Thüringer Allgemeine (Eichsfeld)
Faust – ein Denkmalsturz . . .
. . . aber keine Zertrümmerung: Das Junge Stellwerk-Theater in Weimar räumt furios mit Goethes Tragödie auf und ermöglicht so eine neue Annäherung
Höchst selten bekommen wir wirklich einen Pudel zu sehen, wenn „Faust“gegeben wird. Im Stellwerk, Weimars Jungem Theater, zeigen sie uns jetzt einen, auf der Leinwand. Und des Pudels Kern ist immer noch der Geist, der stets verneint. Nur heißt er nicht Mephisto; den gibt’s gar nicht. Er heißt vielmehr: Goethes Faust – der Klassiker. Er ist hier der Teufel, der aus dem Reclamheft emporsteigt und der nur das eine will: unsere Seele.
Vor anderthalb Jahrzehnten gab’s hier zuletzt einen frischen, vergleichsweise jedoch konventionellen (Ur-)Faust zu sehen. Jetzt spielen sie „Faust – eine Tragödie“sowie, laut Untertitel, eine Inszenierung für Schulklassen. Beides ist nicht gelogen, es ist nur eben anders gemeint als man meinen mag. Wir sehen keine Tragödie um Heinrich und Gretchen, wir sehen die – allerdings oft sehr lustige – Tragödie dieses Stückes, das unter seinen vielen Zuschreibungen fast verschwindet.
„Ich bin“, so ruft es uns hier zu, „das Stöhnen der Oberstufe, deine gymnasiale Vergangenheit, Gegenwart und Zukunft, die Lebensversicherung deines Deutschlehrers, . . .“Außerdem: literarische Ikone, schauspielerischer Olymp, Bildungsstandard und Hochkultur. Der Schulausflug, die Klassenfahrt.

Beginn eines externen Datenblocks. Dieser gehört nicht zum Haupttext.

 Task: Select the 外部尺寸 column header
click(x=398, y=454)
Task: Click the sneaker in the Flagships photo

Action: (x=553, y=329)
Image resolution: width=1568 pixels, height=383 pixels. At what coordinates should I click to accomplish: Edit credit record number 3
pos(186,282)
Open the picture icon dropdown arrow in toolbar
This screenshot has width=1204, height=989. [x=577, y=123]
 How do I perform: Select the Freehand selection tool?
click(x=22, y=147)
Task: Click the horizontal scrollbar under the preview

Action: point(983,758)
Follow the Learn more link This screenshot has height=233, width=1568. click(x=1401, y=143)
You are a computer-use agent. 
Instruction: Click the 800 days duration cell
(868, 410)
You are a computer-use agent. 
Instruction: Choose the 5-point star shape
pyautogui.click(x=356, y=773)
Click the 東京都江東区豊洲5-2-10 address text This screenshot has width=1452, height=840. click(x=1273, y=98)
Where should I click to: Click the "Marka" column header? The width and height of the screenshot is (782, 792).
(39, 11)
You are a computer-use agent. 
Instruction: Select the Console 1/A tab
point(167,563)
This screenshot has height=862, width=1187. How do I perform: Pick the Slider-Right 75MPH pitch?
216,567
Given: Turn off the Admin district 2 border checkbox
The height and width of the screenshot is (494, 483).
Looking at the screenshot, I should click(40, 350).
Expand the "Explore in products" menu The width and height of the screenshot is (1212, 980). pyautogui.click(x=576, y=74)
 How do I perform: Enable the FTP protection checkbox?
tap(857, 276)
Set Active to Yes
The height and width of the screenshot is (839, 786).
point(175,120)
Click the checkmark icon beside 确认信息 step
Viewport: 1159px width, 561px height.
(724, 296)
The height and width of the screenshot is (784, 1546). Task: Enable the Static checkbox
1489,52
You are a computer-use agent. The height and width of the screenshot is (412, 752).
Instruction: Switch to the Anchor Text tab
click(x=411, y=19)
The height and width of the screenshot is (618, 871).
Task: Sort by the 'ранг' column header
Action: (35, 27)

Was es heißt, „Faust“vom (Weimarer) Sockel zu holen, weiß erst, wer diese Aufführungen sieht: von und mit Hannah Röbisch, Jonah Martensen, Emma Rauch, Victoria Kerl, Melanie Hultsch – fünf Laien so um die Zwanzig – inszeniert von Till Wiebel, wofür, nach langer Vorbereitung, drei Wochen reichen mussten. Sie reichten, was die Spielund Sprechweisen angeht, nicht ganz. Da ist noch Luft nach oben.
Und doch ist’s ein ganz und gar furioser Siebzig-Minuten-Abend, der sehr heiter und doch auch mit heiligem Ernst ein Denkmal stürzt, der es dekonstruiert, aber nicht zertrümmert, ihm auf die Füße tritt, aber nicht auf ihm herumtrampelt.
Letztlich sehen wir in dieser Inszenierung, die kaum Figuren kennt, aber einige Parodien, die eine Gruppe formt und auch einen Chor, eine gegenwärtige Hassliebesgeschichte. „Faust“, das Stück, der Text, die Szenenfolge ist ihnen Ausgangsund auch Haltepunkt. Sie entfernen sich oft sehr weit davon: Es ist die einzige Möglichkeit, sich mal wieder vorsichtig anzunähern.
Den Weltschmerz, die Frage nach dem Sinn des Lebens, Liebens und Lernens, dieses Sehen, dass wir nichts wissen können, überschreiben und überlagern sie zeitgenössisch. Auch optisch: auf einer lässig gehängten Leinwand, die ein Vorhang ist, vor der Hauptbühne als
Greenscreen mit Livekamera. So stehen und spielen sie plötzlich im Himmel und auf Weimars Gassen, geben sie Faust, Mephisto und Goethe ihre jugendlichen Gesichter. Das ist gleichsam ihre Hexenküche.
Und ihr Kerker gehört Faust. Alter Mann verführt Minderjährige? „Der Typ gehört in den Knast, nicht ins Zentralabitur!“Und Nein heißt übrigens Nein! Ein wütender Klagechor im Finale. Eine Abrechnung. Tabula rasa. Und plötzlich „keine Angst mehr, mich selbst in ihm zu suchen“, In Faust, in Goethe. So geben sie dieser verfahrenen Beziehungskiste eine zweite Chance.